Specializations of RareMapper::map<To, From>(To &, const From &)
A matching map_from method in the destination/To class
A matching map_to method in the source/From class
An ObjectMappings note exists in the "To" or "From" class e.g. NOTE(ObjectMappings, RareMapper::createMapping<To, From>() ... )
If the statement "to = from" is valid, then it is ran (user defined assignment or conversion operators, converting constructors)
If the statement "to = static_cast(from)" is valid, then it is ran (user defined explicit conversion operators)

Not finding any such (or if the above make explicit calls to RareMapper::mapDefault), the following is then considered in order:

If To and From are compatible shared_ptrs, the source value is shared to target
If To or From is a non-null pointer, it is dereferenced
If To is a null unique or shared pointer, it is allocated then mapped to
If to and from are both pairs or tuples, the individual values within are mapped to eachother
If to and from are both STL containers or static arrays, the container "to" is cleared, then all the elements from "from" are constructed, recursively mapped, then added to it
If to and from are both reflected, then a mapping is performed on all matching field names

If none of the above are satisfied, no mapping is performed; no exception is raised nor is any other indication given that there was no mapping found

Defining Mappings / Best Practices

1.) If there are pre-existing user-defined assignment operators, user-defined conversion operators, or converting constructors appropriate for your mapping, do nothing! RareMapper will find them and use them automatically; consider adding assignment/conversion operators or constructors where they make sense in your codebase as these are more standard (albeit a little more work).

2.) When it is reasonable to do so, name source and target fields the same and add reflection to both objects, no additional code will be needed to perform mappings.

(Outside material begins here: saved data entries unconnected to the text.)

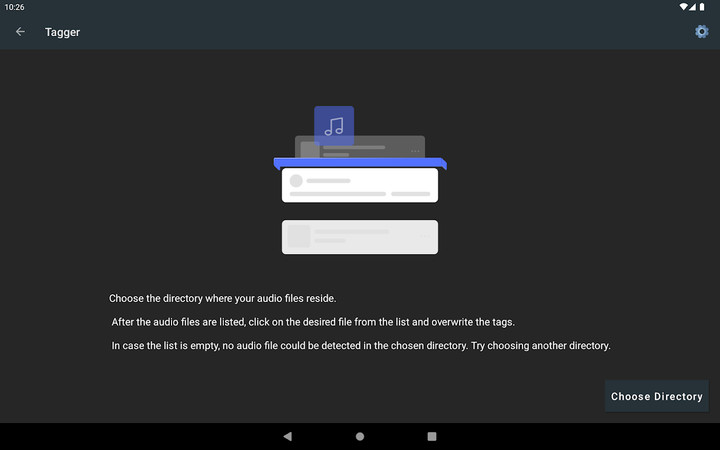Click the circle placeholder in the white card
720x450 pixels.
coord(296,181)
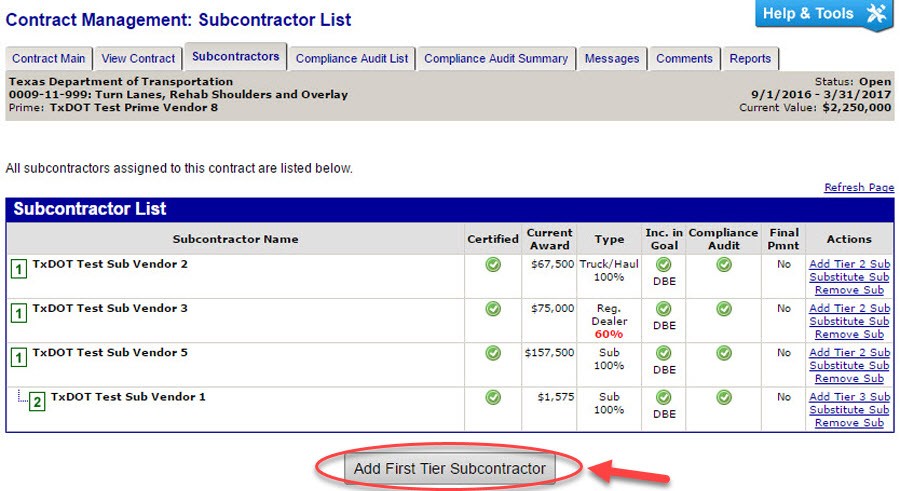Click tier 1 icon beside Sub Vendor 5
This screenshot has width=900, height=491.
(x=19, y=356)
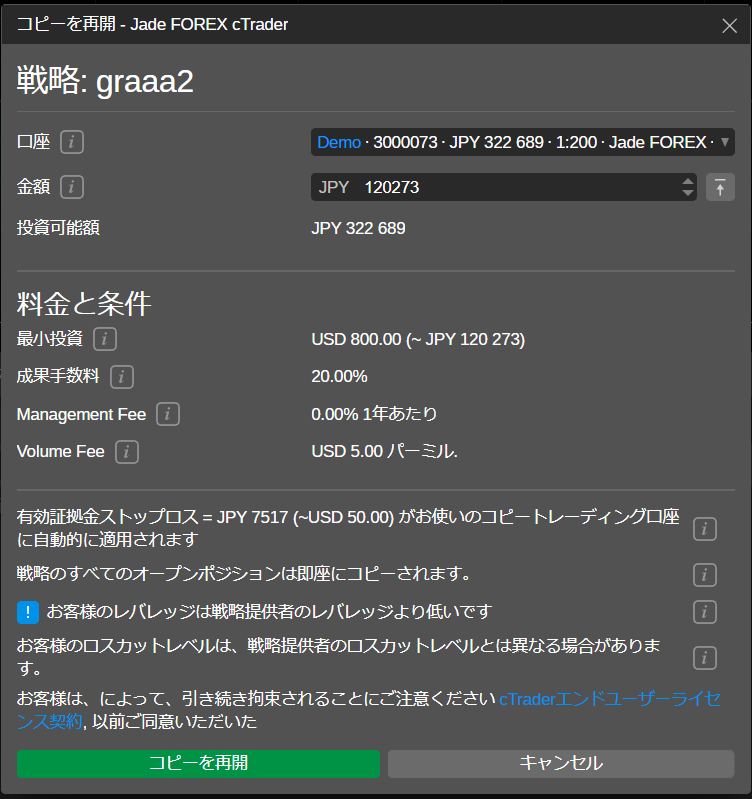Click Management Fee info icon
The image size is (752, 799).
[167, 414]
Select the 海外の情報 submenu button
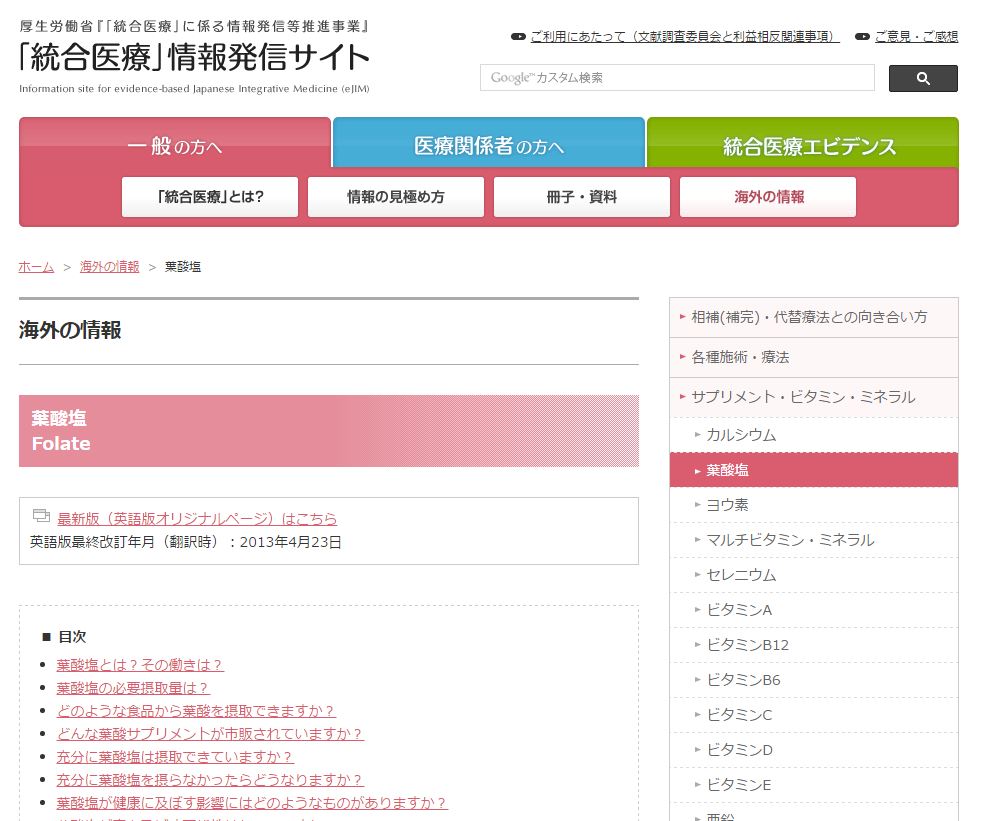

3.) When one or both objects cannot be reflected within their own class, but the field names are the same and the fields are public or protected, consider adding a reflection proxy, e.g.

template <> struct RareTs::Proxy<PersonDao> : public PersonDao
{
    REFLECT(RareTs::Proxy<PersonDao>, id, firstName, lastName)
};

4.) When one or both objects cannot be reflected or the field names differ, but the types are compatible for mapping, consider using an ObjectMappings note to declare a uni-directional or bi-directional mapping between the desired fields e.g.

struct ObjDao
{
    int a;
    int b;
    int c;
    std::map<int, int> d;

    REFLECT(ObjDao, a, b, c, d)
};

struct ObjModel
{
    int a;
    int b;
    std::map<int, int> c;

    REFLECT(ObjModel, a, b, c)

    NOTE(ObjectMappings, RareMapper::createMapping<ObjModel, ObjDao>()
        .a->a()
        .b->b()
        .c->d()
        .bidirectional())
};

5.) If one or more of your types are incompatible and need special handling, consider specifying a map_from(source) method in your target class or a map_to(target) method in your source class. A user-defined assignment operator, user defined-conversion operator, or converting constructor is highly preferable in most cases, only use these when you cannot use the former, or when the former is specified and you need unique behavior for object mappings. If you use RareMapper inside your map_to/map_from methods, be sure to use RareMapper::mapDefault rather than RareMapper::map to avoid infinite recursion.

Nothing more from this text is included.